Regenerative agriculture
A short definition
Regenerative agriculture is a set of farming practices that works with nature, rather than against it. Core practices include moving towards eventually eliminating synthetic inputs, minimizing tillage, accelerating crop rotation, increasing crop diversity, implementing landscape elements such as flower field margins, keeping the soil covered all year long by growing cover crops in-between cash crops, and integrating grazing animals.
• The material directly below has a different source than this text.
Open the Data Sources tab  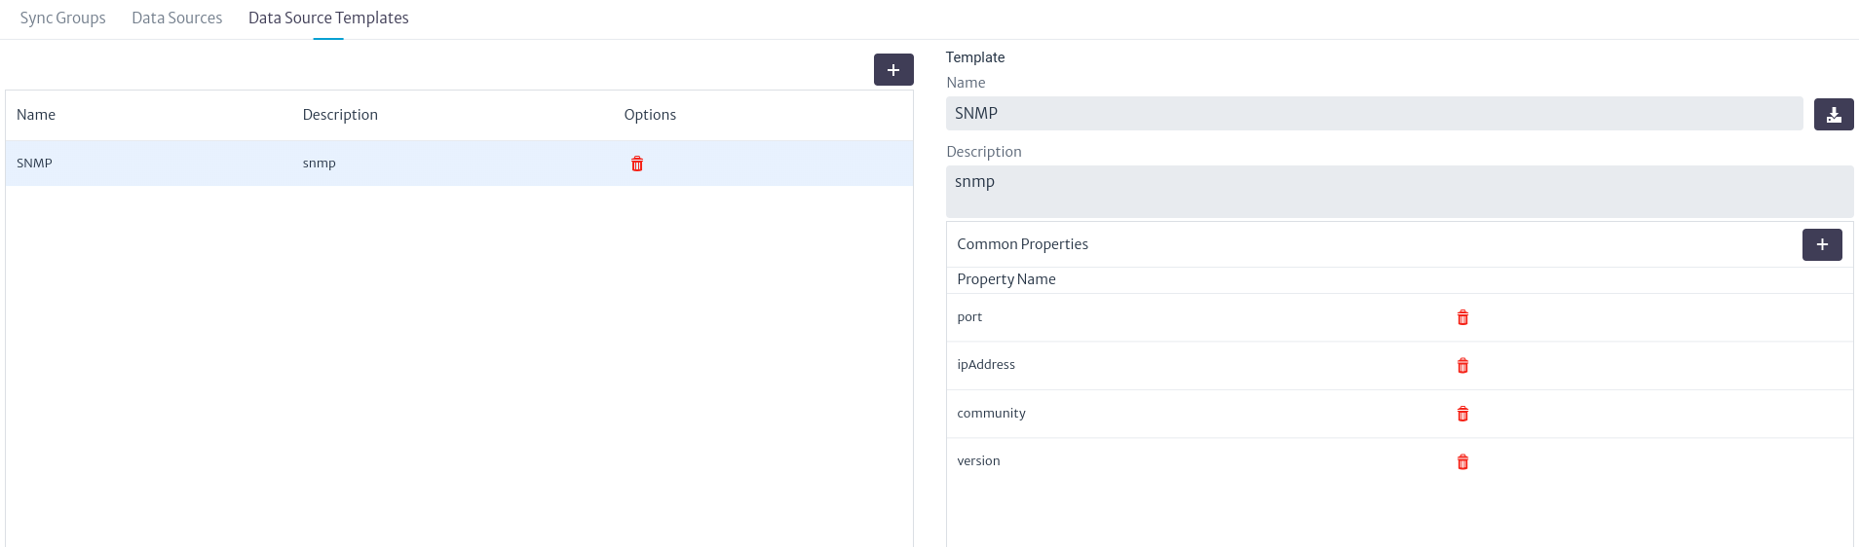click(x=177, y=18)
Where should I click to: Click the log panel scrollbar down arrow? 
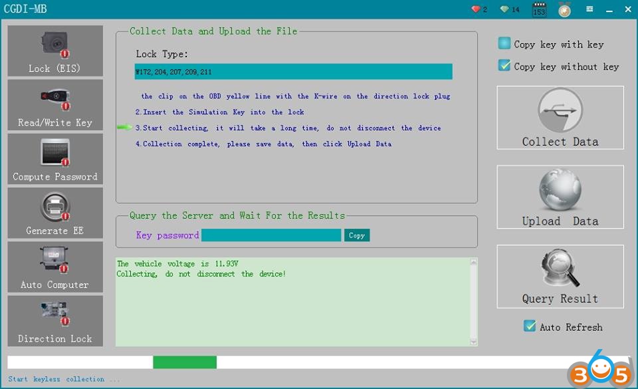click(x=473, y=342)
These practices, among other benefits, rebuild soil organic matter and restore biodiversity – resulting in both carbon drawdown and improving the water cycle.
These practices have a direct positive impact on the water retention and carbon sequestration capacity of soil, biodiversity levels and food’s nutrient density… We have observed this on our own farm when implementing biodiversity lanes and flower field edges: more bees, more birds, more butterflies, which means healthier soil!.
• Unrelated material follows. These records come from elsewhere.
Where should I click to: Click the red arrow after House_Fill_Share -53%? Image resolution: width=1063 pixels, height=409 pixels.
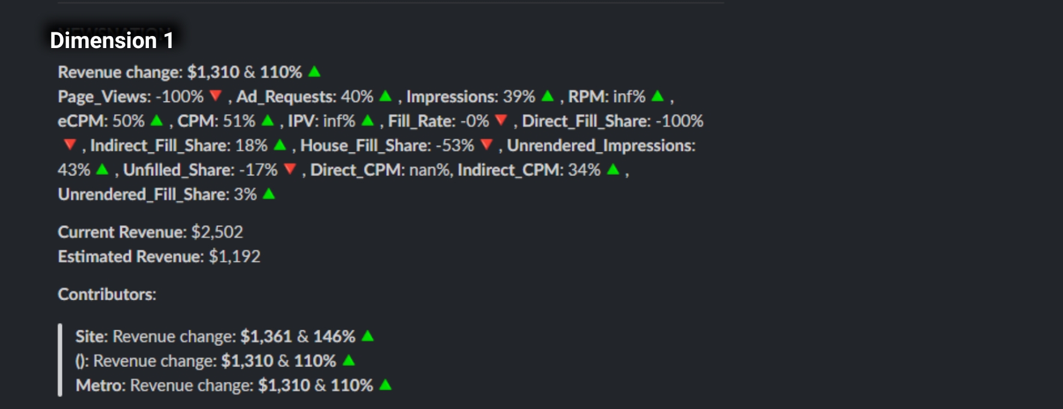click(486, 145)
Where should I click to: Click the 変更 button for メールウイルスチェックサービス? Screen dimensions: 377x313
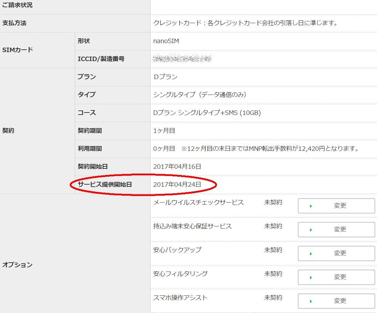point(336,206)

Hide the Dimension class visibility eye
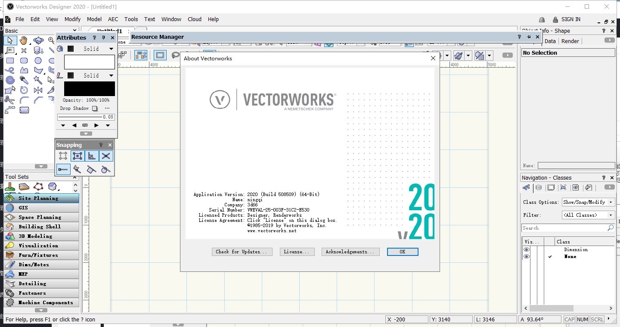pyautogui.click(x=526, y=249)
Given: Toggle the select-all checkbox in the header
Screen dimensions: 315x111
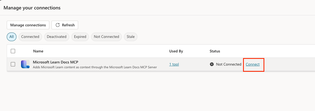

Regenerative practices harness what nature offers and have been proven not only to increase soil health but also farmers’ yields and profit.
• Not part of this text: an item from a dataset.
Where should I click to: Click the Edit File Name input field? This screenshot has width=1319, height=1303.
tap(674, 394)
The effects of regenerative agriculture
Increases
- Crop resilience
- Yields
- Quality & nutrition
- Profitability (long term)
- Intrinsic land value
- Natural capital
- Climate resilience
Decreases
- Costs
- Artificial inputs
- Need to irrigate
- Harvest volatility
- Topsoil loss
- Soil degradation
- Run off & drought
Scientific and applied research
Regenerative agriculture draws from decades of scientific and applied research by the global communities of organic farming, agroecology, holistic management, and agroforestry.